Activity:
The answer should be the lines from the one with "This screenshot has width=1128, height=771." through the final line of the entries, restated word for word.

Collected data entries
——
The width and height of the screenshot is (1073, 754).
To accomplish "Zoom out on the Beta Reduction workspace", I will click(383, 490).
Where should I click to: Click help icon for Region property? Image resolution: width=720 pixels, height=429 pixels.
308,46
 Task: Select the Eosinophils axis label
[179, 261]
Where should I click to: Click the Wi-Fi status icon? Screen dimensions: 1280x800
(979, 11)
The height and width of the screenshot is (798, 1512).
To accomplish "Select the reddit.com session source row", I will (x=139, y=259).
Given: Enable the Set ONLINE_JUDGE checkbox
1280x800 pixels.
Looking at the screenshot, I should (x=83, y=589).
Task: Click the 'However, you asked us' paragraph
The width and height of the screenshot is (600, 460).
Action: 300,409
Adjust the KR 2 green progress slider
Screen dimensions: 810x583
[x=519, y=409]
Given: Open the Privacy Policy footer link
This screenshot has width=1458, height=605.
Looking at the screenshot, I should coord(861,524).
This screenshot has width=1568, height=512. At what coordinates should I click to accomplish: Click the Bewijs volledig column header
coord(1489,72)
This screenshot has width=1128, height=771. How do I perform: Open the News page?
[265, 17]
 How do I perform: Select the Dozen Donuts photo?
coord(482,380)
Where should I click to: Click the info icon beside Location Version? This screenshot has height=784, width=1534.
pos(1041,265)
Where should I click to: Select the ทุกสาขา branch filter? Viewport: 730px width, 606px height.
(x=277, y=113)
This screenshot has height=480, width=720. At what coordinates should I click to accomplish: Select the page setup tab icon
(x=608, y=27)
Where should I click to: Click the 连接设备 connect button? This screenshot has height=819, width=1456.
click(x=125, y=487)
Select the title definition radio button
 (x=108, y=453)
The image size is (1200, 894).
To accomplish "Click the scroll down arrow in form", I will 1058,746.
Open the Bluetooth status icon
——
Task result:
This screenshot has width=1128, height=771. How do I perform: Open the News page?
[265, 17]
 How do I perform: Select the Dozen Donuts photo?
coord(482,380)
Where should I click to: Click the info icon beside Location Version? This screenshot has height=784, width=1534.
pos(1041,265)
Where should I click to: Select the ทุกสาขา branch filter? Viewport: 730px width, 606px height.
(x=277, y=113)
This screenshot has height=480, width=720. At what coordinates should I click to accomplish: Select the page setup tab icon
(x=608, y=27)
Where should I click to: Click the 连接设备 connect button? This screenshot has height=819, width=1456.
click(x=125, y=487)
Select the title definition radio button
 (x=108, y=453)
The image size is (1200, 894).
To accomplish "Click the scroll down arrow in form", I will 1058,746.
Open the Bluetooth status icon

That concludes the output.